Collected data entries
>>
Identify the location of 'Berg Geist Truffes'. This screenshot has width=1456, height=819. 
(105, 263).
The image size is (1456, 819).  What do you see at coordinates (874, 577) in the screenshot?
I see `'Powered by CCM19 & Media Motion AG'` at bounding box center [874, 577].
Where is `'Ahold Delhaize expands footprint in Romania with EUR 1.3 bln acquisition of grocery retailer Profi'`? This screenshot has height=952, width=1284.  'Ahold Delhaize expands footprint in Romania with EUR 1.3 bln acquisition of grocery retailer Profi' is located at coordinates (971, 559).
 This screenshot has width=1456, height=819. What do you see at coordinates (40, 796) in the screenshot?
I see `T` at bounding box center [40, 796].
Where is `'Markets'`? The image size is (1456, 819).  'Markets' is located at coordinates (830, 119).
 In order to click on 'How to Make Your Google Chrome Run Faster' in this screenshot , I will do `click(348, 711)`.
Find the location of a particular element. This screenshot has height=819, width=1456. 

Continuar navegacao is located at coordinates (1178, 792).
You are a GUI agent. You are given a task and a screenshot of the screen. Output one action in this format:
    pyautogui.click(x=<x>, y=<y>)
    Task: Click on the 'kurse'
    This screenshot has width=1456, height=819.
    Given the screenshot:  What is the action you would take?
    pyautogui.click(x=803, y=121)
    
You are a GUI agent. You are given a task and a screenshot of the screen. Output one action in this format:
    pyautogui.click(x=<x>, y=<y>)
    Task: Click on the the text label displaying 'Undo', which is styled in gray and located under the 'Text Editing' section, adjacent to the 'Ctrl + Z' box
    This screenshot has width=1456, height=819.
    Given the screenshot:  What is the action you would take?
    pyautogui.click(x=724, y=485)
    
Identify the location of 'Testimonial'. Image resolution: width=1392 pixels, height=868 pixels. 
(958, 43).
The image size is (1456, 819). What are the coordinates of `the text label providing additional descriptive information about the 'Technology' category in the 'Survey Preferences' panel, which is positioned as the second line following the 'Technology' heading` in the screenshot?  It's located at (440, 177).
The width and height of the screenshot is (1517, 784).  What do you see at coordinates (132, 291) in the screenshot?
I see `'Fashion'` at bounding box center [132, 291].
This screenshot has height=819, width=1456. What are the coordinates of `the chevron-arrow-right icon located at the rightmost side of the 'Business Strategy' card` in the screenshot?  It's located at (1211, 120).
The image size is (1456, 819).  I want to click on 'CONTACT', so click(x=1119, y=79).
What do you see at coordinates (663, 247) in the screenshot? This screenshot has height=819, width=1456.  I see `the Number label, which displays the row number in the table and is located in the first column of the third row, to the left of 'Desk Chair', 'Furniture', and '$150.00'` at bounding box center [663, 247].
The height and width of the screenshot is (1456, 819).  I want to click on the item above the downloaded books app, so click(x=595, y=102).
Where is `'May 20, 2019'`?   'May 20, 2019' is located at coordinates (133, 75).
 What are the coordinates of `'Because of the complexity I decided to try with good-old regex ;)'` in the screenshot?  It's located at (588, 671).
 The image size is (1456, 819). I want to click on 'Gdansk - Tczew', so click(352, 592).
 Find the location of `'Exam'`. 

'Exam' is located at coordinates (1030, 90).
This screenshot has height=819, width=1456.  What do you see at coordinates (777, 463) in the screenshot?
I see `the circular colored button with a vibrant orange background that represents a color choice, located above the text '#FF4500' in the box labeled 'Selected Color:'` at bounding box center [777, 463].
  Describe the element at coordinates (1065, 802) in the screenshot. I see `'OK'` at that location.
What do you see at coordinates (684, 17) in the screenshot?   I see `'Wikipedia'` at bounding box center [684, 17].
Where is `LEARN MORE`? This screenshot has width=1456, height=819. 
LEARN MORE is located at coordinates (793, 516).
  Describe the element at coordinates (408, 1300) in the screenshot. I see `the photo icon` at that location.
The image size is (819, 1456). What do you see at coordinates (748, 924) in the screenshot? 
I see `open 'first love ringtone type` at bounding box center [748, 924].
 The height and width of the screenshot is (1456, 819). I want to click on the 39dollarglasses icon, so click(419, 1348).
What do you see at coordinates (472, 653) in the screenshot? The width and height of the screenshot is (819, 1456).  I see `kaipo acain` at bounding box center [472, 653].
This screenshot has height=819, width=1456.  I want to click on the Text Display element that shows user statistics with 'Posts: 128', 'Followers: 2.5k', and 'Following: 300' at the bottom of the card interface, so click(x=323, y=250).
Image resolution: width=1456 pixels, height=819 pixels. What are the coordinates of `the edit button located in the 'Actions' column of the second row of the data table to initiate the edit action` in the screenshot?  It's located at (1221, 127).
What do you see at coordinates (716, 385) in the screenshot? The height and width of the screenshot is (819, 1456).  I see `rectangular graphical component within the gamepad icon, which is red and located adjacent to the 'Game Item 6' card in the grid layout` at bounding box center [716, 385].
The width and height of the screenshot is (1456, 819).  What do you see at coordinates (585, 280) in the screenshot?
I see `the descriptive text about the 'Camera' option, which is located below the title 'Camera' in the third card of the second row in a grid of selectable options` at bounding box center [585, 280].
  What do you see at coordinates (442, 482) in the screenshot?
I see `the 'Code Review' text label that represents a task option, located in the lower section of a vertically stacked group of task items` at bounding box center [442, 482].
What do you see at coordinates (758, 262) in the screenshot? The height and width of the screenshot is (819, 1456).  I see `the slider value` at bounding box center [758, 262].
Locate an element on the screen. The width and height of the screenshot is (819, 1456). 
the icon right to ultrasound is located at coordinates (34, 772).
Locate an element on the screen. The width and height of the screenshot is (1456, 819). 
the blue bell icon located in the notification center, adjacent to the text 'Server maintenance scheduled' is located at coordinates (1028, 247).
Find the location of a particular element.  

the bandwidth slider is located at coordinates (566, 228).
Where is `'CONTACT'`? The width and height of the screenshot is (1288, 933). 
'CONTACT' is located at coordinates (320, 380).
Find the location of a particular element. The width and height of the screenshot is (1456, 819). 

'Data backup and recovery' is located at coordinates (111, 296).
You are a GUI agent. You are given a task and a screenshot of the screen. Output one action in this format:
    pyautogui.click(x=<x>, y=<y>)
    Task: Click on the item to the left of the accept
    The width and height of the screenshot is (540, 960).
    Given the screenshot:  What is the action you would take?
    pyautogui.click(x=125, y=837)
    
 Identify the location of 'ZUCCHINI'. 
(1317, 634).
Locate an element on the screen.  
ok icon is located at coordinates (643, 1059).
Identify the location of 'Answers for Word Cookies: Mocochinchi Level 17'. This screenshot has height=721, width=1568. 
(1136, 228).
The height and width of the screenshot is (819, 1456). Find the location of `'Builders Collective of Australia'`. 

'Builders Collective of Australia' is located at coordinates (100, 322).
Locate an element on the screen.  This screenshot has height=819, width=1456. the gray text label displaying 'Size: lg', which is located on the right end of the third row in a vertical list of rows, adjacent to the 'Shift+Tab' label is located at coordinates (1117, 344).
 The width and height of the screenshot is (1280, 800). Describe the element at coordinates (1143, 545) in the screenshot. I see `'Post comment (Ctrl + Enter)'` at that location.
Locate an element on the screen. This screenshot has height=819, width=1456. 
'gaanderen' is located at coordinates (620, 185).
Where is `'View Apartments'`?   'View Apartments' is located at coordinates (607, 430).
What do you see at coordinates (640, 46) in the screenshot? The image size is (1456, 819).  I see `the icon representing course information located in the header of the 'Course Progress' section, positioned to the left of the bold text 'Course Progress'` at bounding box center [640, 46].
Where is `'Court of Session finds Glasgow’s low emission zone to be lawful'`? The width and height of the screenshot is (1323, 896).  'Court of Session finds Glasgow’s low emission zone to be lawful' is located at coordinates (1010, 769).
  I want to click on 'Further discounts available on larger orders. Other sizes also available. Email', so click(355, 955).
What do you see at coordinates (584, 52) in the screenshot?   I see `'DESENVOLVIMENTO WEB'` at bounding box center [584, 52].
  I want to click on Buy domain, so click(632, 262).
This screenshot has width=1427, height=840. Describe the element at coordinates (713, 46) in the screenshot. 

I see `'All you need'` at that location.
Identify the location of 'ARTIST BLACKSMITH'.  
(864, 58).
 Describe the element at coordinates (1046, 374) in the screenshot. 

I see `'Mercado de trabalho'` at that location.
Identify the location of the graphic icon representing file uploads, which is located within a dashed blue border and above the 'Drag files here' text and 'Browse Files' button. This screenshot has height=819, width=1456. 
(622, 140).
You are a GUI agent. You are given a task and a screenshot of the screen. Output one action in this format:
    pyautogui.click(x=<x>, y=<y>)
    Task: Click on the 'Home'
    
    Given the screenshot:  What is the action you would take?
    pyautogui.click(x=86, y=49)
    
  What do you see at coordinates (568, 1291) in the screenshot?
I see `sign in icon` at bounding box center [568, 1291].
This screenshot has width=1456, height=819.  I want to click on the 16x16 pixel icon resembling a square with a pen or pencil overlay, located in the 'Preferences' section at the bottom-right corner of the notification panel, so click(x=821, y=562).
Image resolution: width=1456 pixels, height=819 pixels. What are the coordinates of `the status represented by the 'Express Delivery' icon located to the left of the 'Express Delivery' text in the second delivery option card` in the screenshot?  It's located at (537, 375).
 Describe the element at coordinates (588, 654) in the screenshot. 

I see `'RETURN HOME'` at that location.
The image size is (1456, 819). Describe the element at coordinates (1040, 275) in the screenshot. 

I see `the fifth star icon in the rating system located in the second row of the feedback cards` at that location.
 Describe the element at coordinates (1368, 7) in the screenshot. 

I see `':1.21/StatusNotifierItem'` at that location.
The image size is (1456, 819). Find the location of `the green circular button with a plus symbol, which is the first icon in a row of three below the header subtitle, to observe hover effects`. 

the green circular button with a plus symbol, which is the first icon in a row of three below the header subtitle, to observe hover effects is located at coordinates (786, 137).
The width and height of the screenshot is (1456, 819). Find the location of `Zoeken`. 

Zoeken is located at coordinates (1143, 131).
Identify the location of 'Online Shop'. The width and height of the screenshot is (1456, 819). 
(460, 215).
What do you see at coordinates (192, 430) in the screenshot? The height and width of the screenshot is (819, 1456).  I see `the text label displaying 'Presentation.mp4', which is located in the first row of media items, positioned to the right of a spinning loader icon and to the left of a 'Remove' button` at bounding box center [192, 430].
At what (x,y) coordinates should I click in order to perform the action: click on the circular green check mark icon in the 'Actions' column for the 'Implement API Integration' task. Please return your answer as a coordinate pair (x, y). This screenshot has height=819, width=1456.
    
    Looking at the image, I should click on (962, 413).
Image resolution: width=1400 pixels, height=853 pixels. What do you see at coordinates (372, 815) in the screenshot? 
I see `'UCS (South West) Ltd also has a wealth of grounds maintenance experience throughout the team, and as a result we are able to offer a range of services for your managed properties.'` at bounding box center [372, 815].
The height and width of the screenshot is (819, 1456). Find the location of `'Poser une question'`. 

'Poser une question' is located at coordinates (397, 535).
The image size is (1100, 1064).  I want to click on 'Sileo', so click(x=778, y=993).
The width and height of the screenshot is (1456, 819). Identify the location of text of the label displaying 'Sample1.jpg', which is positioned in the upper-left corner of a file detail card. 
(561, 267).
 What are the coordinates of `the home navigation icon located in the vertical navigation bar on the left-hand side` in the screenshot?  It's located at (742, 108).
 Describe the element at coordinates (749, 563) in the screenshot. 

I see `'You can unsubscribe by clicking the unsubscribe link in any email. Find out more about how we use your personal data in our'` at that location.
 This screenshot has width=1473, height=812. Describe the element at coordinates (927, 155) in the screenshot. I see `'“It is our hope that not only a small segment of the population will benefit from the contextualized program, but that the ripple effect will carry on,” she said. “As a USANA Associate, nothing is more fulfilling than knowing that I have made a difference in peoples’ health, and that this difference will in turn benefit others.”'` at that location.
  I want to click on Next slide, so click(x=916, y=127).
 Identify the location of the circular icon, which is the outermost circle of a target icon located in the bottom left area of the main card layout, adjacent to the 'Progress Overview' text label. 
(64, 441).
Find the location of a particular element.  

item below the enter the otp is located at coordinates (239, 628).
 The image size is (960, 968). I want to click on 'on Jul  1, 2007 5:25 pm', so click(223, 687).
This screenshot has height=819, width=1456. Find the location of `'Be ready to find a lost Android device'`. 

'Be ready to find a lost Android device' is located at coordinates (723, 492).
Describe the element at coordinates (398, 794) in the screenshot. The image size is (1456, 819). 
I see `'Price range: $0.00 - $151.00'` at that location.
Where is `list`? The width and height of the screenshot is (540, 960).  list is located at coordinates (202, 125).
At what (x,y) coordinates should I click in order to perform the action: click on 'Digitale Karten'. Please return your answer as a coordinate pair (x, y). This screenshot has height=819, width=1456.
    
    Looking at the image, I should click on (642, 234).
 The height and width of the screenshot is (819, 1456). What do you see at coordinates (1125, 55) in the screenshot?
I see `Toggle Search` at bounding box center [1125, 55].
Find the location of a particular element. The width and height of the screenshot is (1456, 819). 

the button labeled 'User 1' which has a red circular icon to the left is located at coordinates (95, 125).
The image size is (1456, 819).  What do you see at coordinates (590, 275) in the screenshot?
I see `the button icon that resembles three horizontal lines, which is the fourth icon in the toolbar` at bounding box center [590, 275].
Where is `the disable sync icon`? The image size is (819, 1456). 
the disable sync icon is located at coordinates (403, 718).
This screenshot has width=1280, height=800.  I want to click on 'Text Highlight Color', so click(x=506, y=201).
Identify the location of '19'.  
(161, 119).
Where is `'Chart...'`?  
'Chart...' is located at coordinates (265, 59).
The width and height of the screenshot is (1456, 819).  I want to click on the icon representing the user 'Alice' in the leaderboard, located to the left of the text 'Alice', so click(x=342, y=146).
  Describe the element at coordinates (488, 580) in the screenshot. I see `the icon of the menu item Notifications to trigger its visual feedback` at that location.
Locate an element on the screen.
<<
WHAT IS BEING ASKED
Show every line of the records that contains the string "lost", matching case exactly.

PROBLEM SOLUTION
This screenshot has height=819, width=1456. Find the location of `'Be ready to find a lost Android device'`. 
'Be ready to find a lost Android device' is located at coordinates (723, 492).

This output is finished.